Collected data entries
┌──

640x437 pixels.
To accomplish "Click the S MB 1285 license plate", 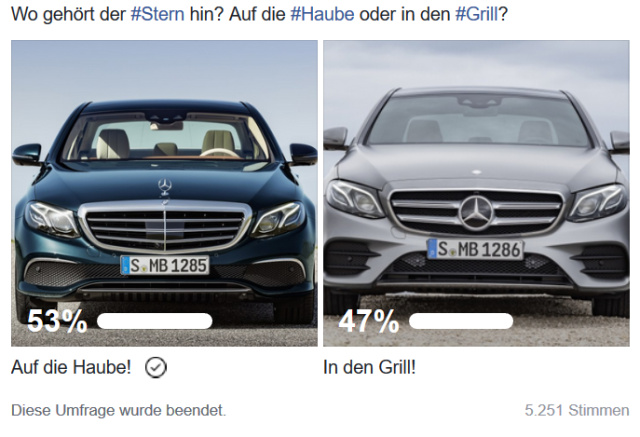I will click(x=165, y=265).
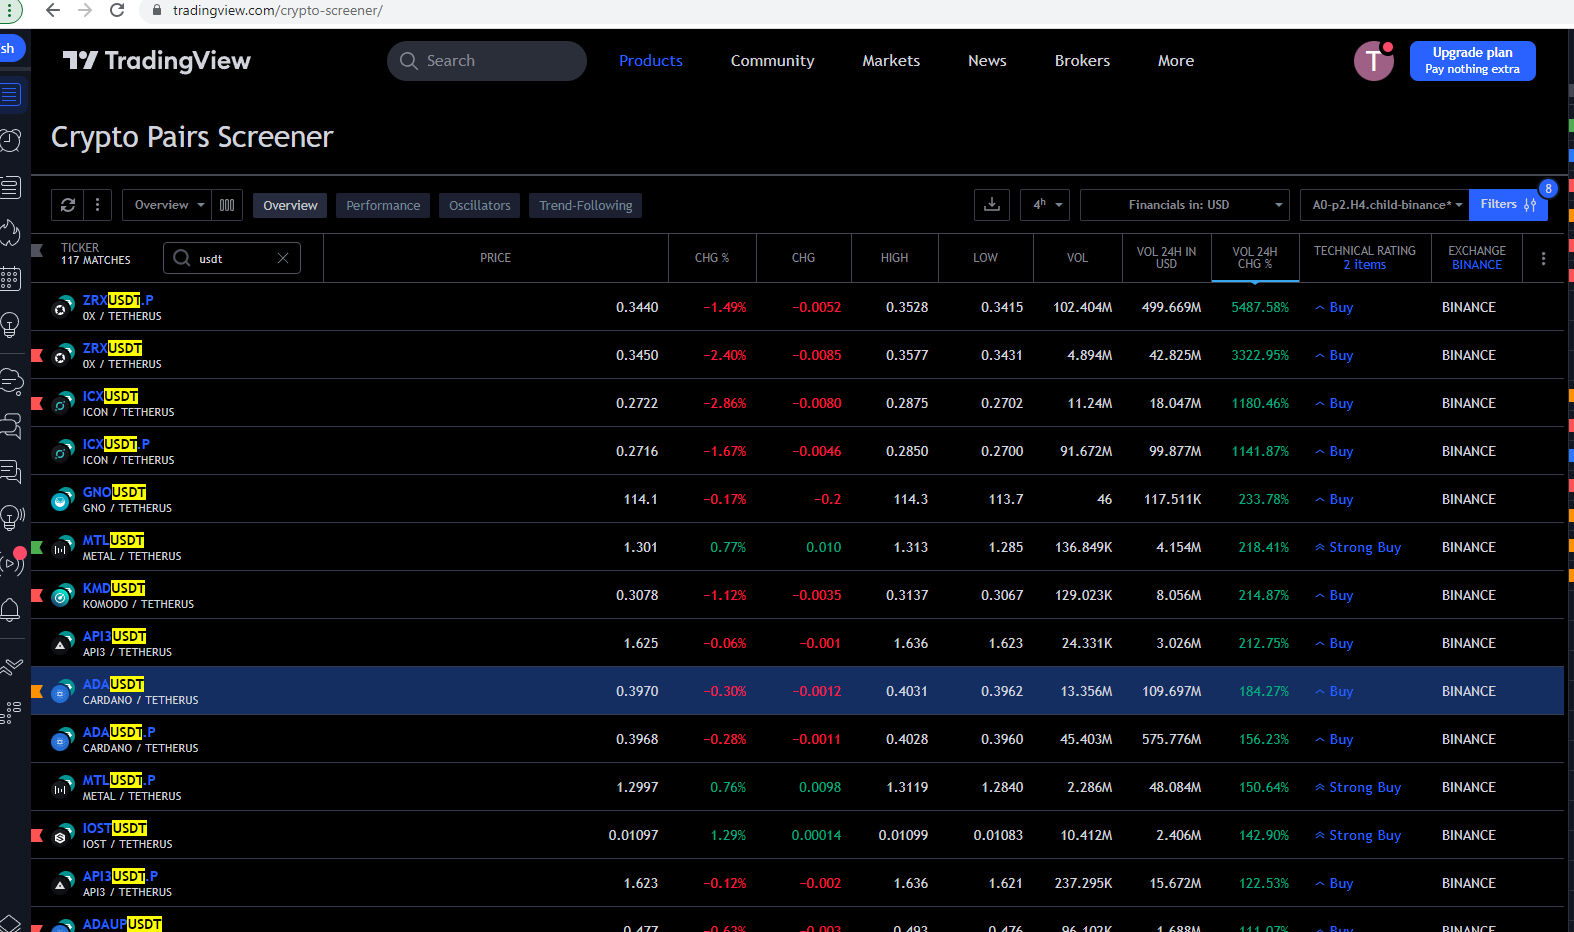
Task: Click the refresh screener icon
Action: [x=68, y=205]
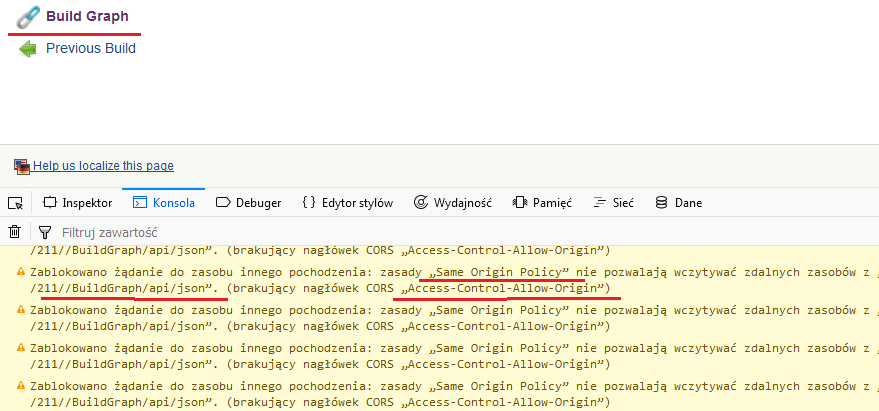Select the Konsola tab
879x411 pixels.
click(x=164, y=203)
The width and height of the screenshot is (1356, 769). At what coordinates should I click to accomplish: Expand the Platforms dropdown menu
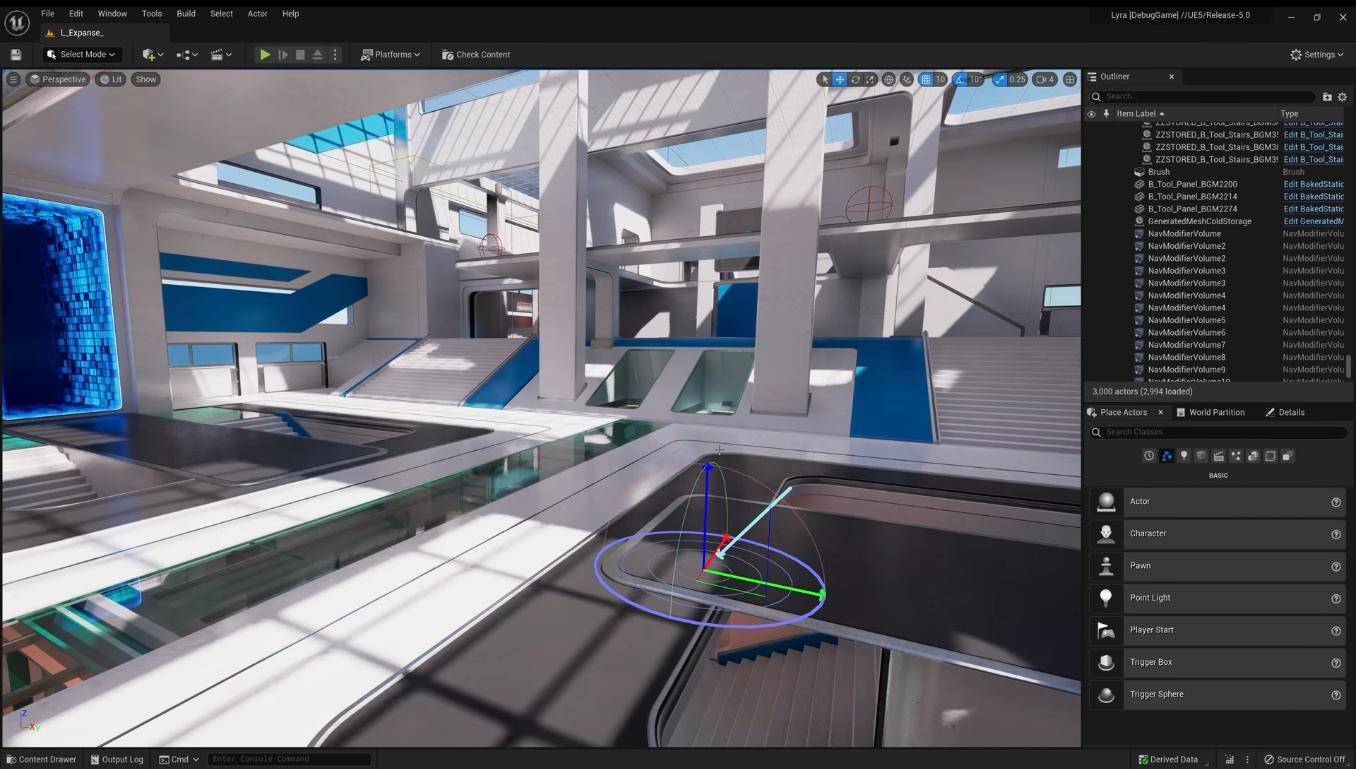coord(391,55)
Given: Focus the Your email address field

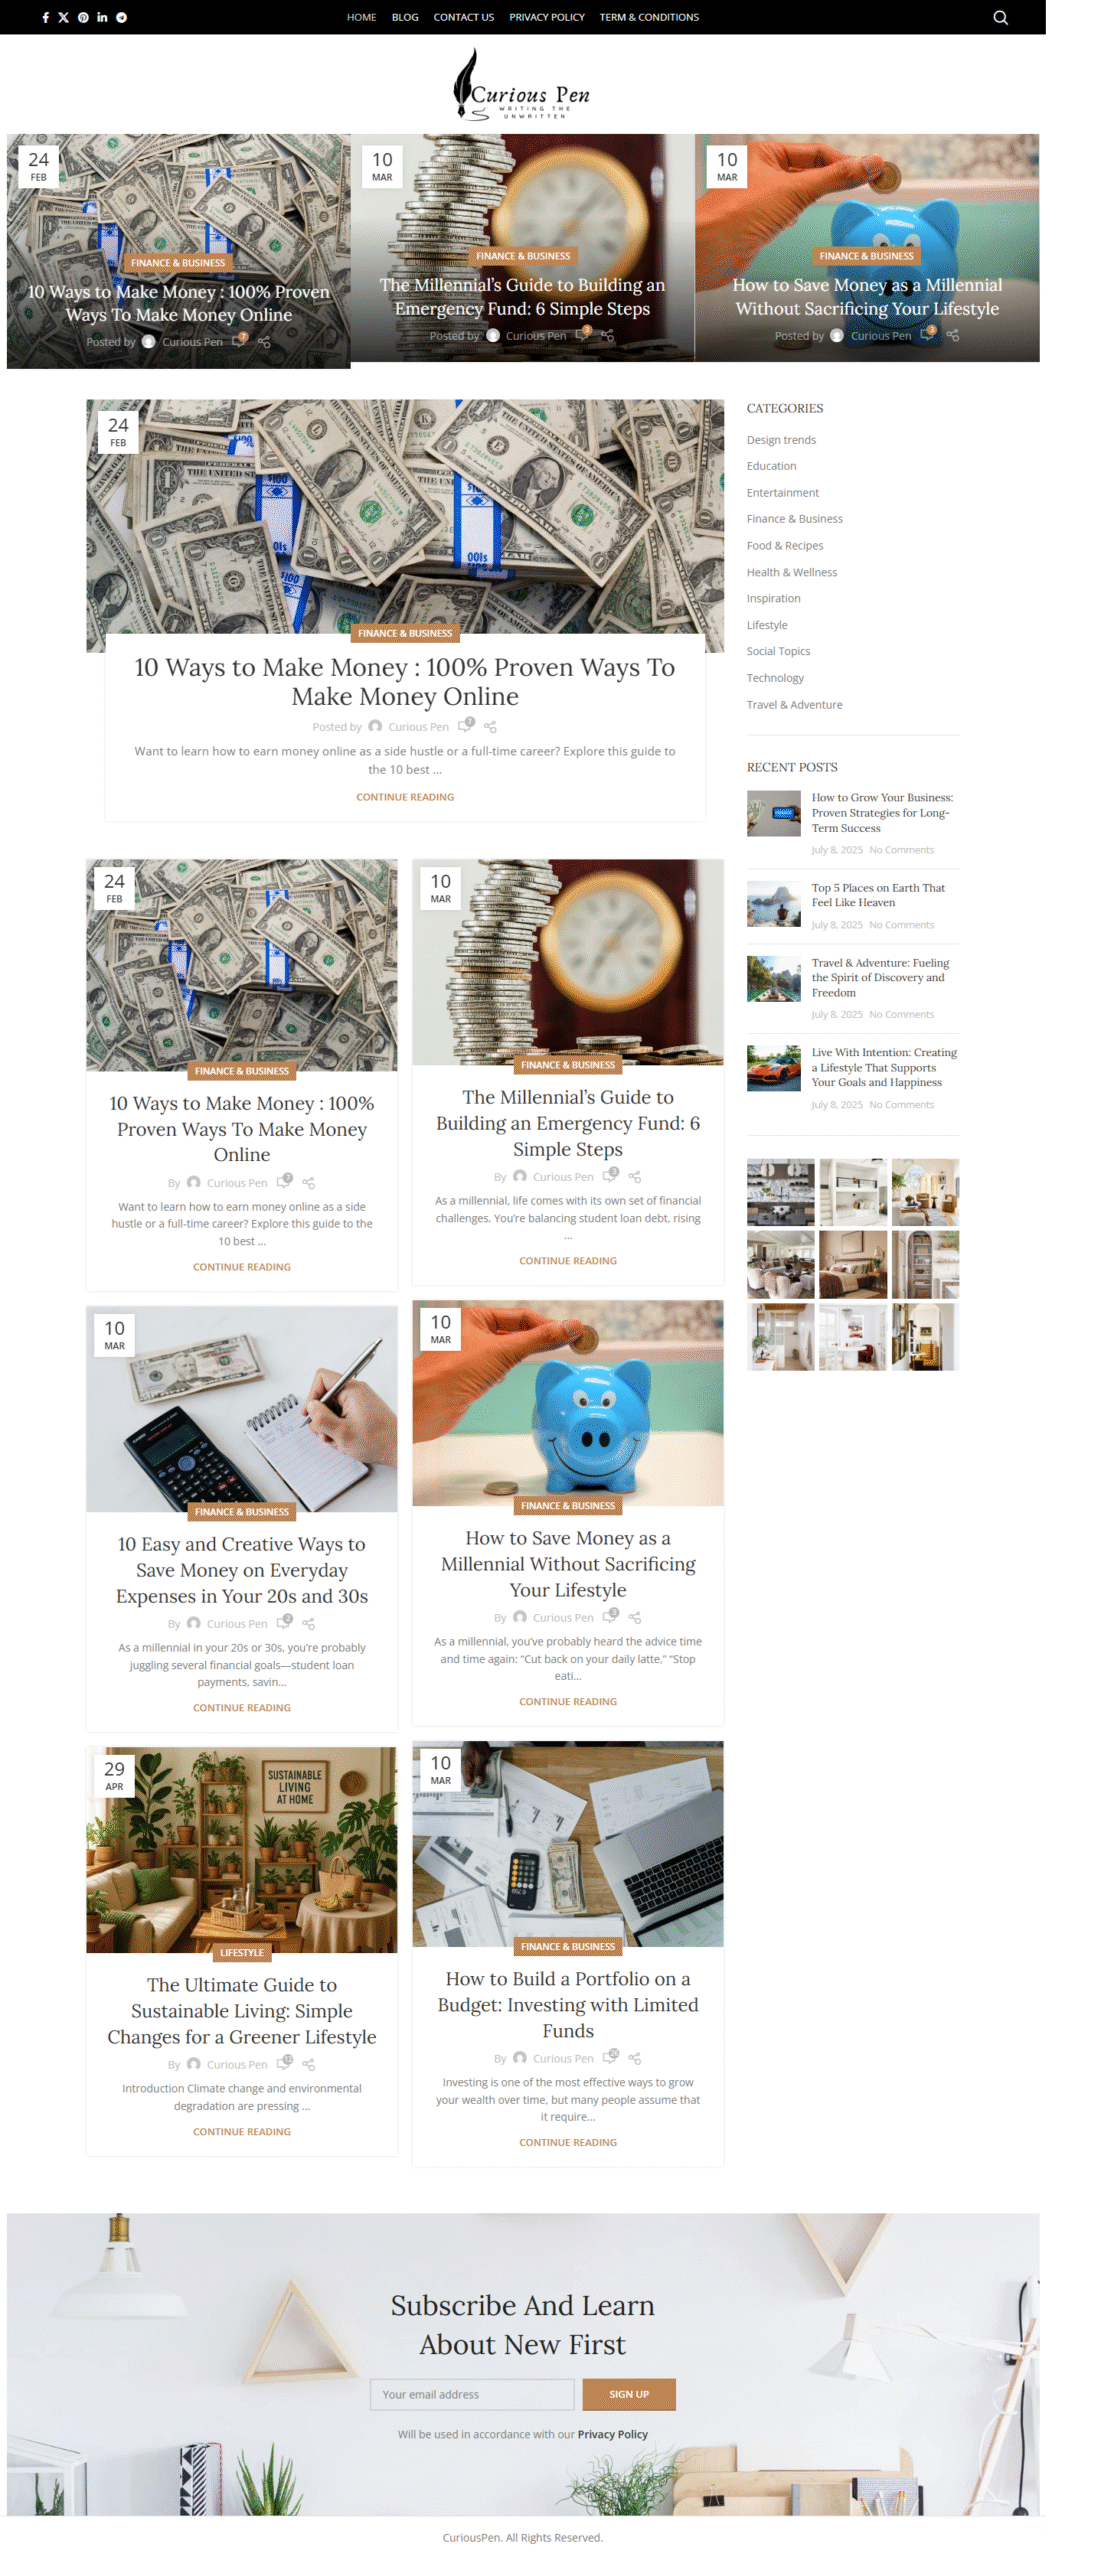Looking at the screenshot, I should pos(471,2392).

└──

WHAT THE TASK REQUIRES - Could you write out, word for word, the lines from the one containing "The width and" through the last line of the records, leaving out the pictures?

RESPONSE BELOW -
The width and height of the screenshot is (1356, 769). At what coordinates should I click to accomplish: Expand the Platforms dropdown menu
coord(391,55)
Given: Focus the Your email address field

Looking at the screenshot, I should pos(471,2392).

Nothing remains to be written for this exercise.